# Instructions for the task
In the data below, locate each line with the word "Back" and list it.

# Entries supplied
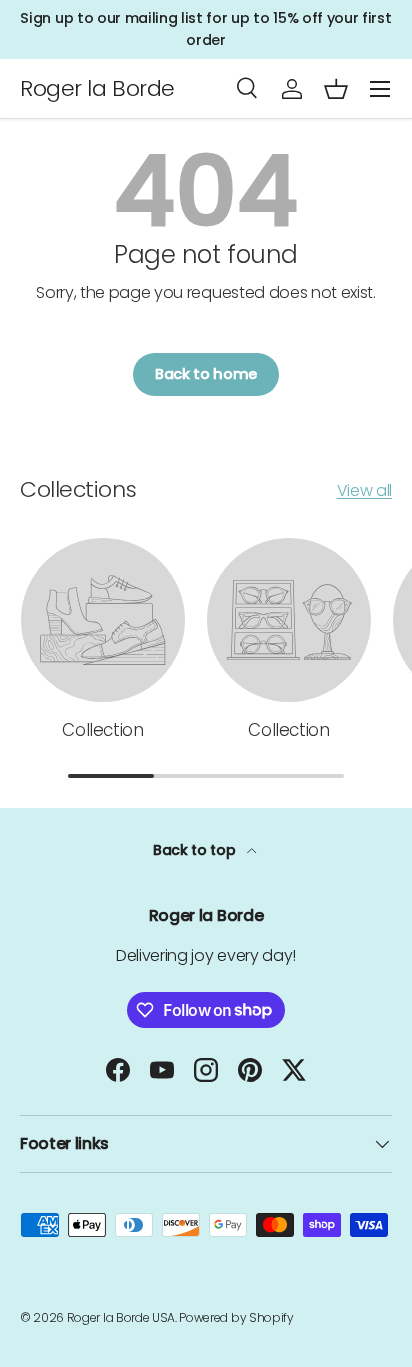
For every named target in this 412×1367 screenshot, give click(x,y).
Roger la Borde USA (121, 1317)
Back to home (206, 374)
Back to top (196, 850)
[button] (336, 89)
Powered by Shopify (236, 1317)
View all (364, 490)
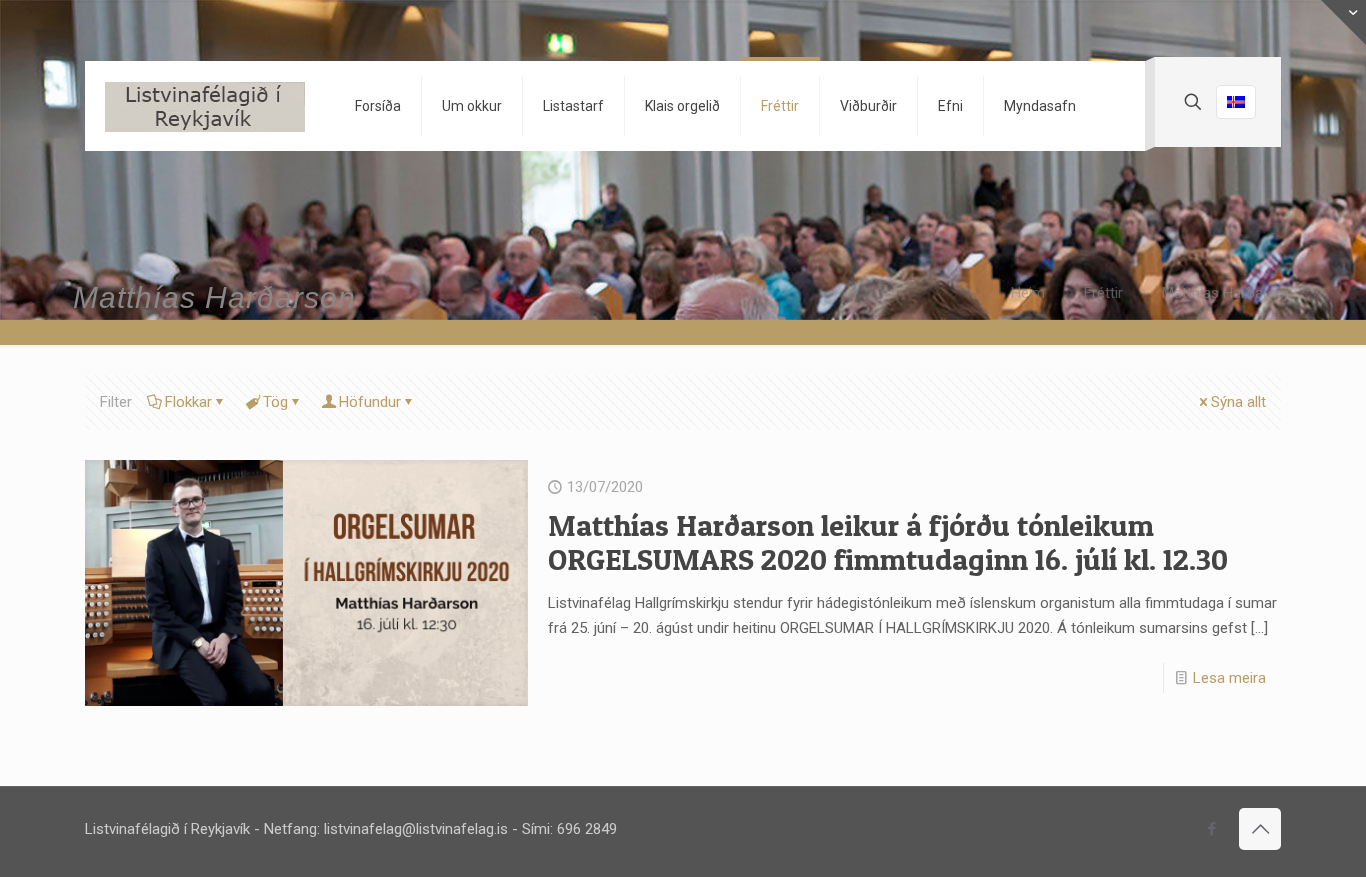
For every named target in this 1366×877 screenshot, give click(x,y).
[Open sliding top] (1343, 22)
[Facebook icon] (1211, 829)
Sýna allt (1238, 402)
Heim (1028, 293)
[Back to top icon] (1260, 829)
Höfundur (370, 402)
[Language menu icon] (1236, 102)
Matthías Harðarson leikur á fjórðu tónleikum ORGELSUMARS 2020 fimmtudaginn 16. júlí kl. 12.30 (888, 542)
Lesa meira (1229, 678)
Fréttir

# Solution for this task
Back to home (206, 374)
Back to top (196, 850)
[Back to top icon] (1260, 829)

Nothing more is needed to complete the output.